*WORK REQUIRED:*
Write out all of the records, keeping each one exactly as written.

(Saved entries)
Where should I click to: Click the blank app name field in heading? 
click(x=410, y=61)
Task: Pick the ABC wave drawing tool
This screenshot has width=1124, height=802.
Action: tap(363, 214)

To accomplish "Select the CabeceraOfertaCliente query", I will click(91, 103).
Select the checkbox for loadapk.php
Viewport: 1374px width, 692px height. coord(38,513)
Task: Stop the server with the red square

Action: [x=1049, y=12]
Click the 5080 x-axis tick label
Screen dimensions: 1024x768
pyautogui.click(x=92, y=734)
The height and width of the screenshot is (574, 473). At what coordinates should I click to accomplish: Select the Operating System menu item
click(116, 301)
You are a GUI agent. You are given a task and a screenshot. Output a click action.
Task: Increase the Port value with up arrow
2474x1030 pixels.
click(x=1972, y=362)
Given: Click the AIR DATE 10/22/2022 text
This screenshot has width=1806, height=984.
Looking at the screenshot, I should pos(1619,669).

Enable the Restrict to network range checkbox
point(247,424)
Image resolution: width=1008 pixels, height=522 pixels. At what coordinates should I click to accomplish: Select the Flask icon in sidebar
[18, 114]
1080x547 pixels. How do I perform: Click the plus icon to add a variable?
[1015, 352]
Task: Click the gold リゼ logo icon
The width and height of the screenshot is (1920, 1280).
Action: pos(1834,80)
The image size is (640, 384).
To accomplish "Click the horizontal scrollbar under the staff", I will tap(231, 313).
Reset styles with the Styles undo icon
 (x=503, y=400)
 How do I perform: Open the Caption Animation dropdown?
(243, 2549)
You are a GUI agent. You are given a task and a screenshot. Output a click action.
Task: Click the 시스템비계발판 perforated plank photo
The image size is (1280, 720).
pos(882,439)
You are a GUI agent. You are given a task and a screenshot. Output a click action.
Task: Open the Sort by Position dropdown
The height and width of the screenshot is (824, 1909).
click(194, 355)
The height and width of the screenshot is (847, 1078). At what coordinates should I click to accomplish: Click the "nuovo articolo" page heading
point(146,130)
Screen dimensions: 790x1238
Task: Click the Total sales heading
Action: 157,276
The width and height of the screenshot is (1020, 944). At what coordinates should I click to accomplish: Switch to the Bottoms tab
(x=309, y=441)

*RESPONSE AREA:*
Where should I click to: Click the blank app name field in heading? 
click(x=410, y=61)
Task: Pick the ABC wave drawing tool
This screenshot has width=1124, height=802.
Action: tap(363, 214)

To accomplish "Select the CabeceraOfertaCliente query", I will click(91, 103).
Select the checkbox for loadapk.php
Viewport: 1374px width, 692px height. coord(38,513)
Task: Stop the server with the red square

Action: [x=1049, y=12]
Click the 5080 x-axis tick label
Screen dimensions: 1024x768
pyautogui.click(x=92, y=734)
The height and width of the screenshot is (574, 473). At what coordinates should I click to accomplish: Select the Operating System menu item
click(116, 301)
You are a GUI agent. You are given a task and a screenshot. Output a click action.
Task: Increase the Port value with up arrow
2474x1030 pixels.
click(x=1972, y=362)
Given: Click the AIR DATE 10/22/2022 text
This screenshot has width=1806, height=984.
Looking at the screenshot, I should pos(1619,669).

Enable the Restrict to network range checkbox
point(247,424)
Image resolution: width=1008 pixels, height=522 pixels. At what coordinates should I click to accomplish: Select the Flask icon in sidebar
[18, 114]
1080x547 pixels. How do I perform: Click the plus icon to add a variable?
[1015, 352]
Task: Click the gold リゼ logo icon
The width and height of the screenshot is (1920, 1280).
Action: pos(1834,80)
The image size is (640, 384).
To accomplish "Click the horizontal scrollbar under the staff", I will tap(231, 313).
Reset styles with the Styles undo icon
 (x=503, y=400)
 How do I perform: Open the Caption Animation dropdown?
(243, 2549)
You are a GUI agent. You are given a task and a screenshot. Output a click action.
Task: Click the 시스템비계발판 perforated plank photo
The image size is (1280, 720).
pos(882,439)
You are a GUI agent. You are given a task and a screenshot. Output a click action.
Task: Open the Sort by Position dropdown
The height and width of the screenshot is (824, 1909).
click(194, 355)
The height and width of the screenshot is (847, 1078). At what coordinates should I click to accomplish: Click the "nuovo articolo" page heading
point(146,130)
Screen dimensions: 790x1238
Task: Click the Total sales heading
Action: 157,276
The width and height of the screenshot is (1020, 944). At what coordinates should I click to accomplish: Switch to the Bottoms tab
(x=309, y=441)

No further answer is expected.